_Tasks and exercises_:
1 – Do these statements agree with the arts funding evaluation? For each, answer yes or no and quote the words from the evaluation that decide it. (a) Workshops fell short of their annual target. (b) The figures on professional development activities include data from 2017-18. (c) The available funding fully allowed the Confederation Centre of the Arts to reflect Canada's diversity in its programming.
2 – Can you carry the arts funding evaluation forward from its last sentence, writing the passage that would come next?

** START Excerpt to read **

Figure 4: CAPF number of professional development activities provided by funded organizations, disaggregated by type, 2013-14 to 2016-17* – achievement of annual targets

Sources: Performance Information Profile (2017), Administrative Data Review; *excludes 2017-18 due to incomplete data.

Figure 4: CAPF number of professional development activities provided by funded organizations, disaggregated by type, 2013-14 to 2016-17* – achievement of annual targets – text version
Type Target/Baseline (Annual) Achievement (Annual Average)
Networking 42 64
Contact Event 41 54
Workshop 65 48
Block-Booking 37 48
Tool Development 40 45
Presenter Conference 38 41
Block-Marketing 33 26

Sources: Performance Information Profile (2017), Administrative Data Review; *excludes 2017-18 due to incomplete data.

Most surveyed presenter support organizations (83%) reported that the CAPF helped them “to a great or moderate extent” to increase the number of activities and services that allow arts presenters to provide a variety of programming.

Evaluation question: to what extent has the Confederation Centre of the Arts offered visual and performing arts and heritage programming that reflects Canada’s cultural, linguistic, and regional diversity? (FCBT only)

Key finding: the FCBT component was successful in offering a variety of programming activities at the Confederation Centre of the Arts, that featured Canadian artists from different provinces and territories in Canada, toured across the country, and included outreach activities resulting in a high level of audience attendance and volunteer engagement. There was some evidence that the available funding limited the Centre’s ability to reflect Canada’s diversity in its programming.

** END Excerpt to read **
** START Material **

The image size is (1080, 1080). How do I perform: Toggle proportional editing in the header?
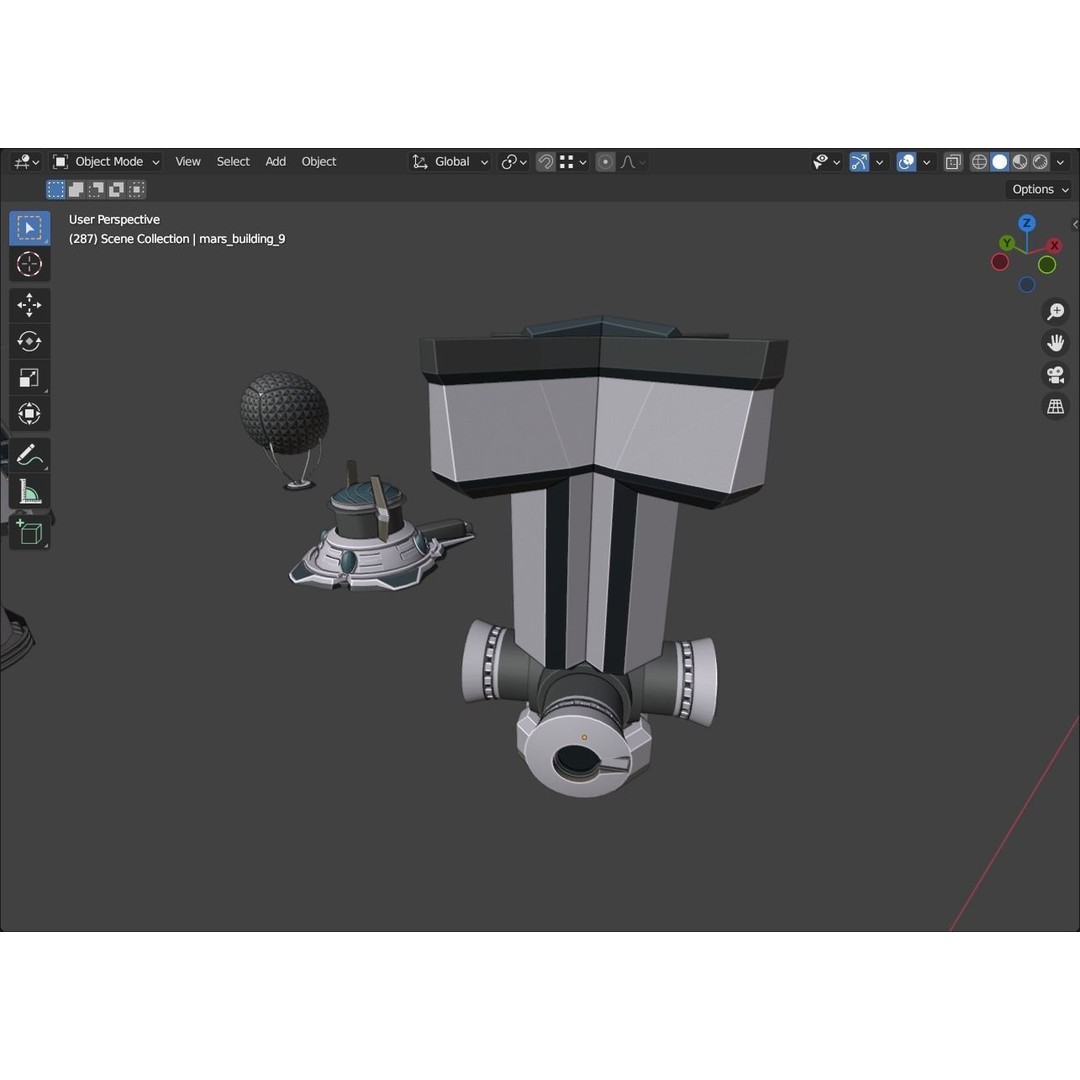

** END Material **
** START Material **

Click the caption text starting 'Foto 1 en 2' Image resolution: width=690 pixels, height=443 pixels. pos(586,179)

** END Material **

_Results_:
1 –
(a) Yes: "Workshop 65 48"
(b) No: "*excludes 2017-18 due to incomplete data."
(c) No: "There was some evidence that the available funding limited the Centre’s ability to reflect Canada’s diversity in its programming."

2 –
The Confederation Centre of the Arts offered a variety of arts programming activities which involved different disciplines

From 2014-15Footnote 44 to 2017-18, on average, 73 programming activities were offered by the Centre, greater than the target of 50. Programming activities included exhibitions at the Art Gallery and presentations and/or productions offered through the Centre’s regular programming. Stakeholders also indicated that the Centre offered a variety of arts experiences such as the Art Gallery, which has a large Canadian collection and hosts 15-20 exhibitions per year, the theatres with year-round programming, and the Symons Medal and Lecture, where a Canadian who has made a significant contribution to the country discusses the state of Confederation.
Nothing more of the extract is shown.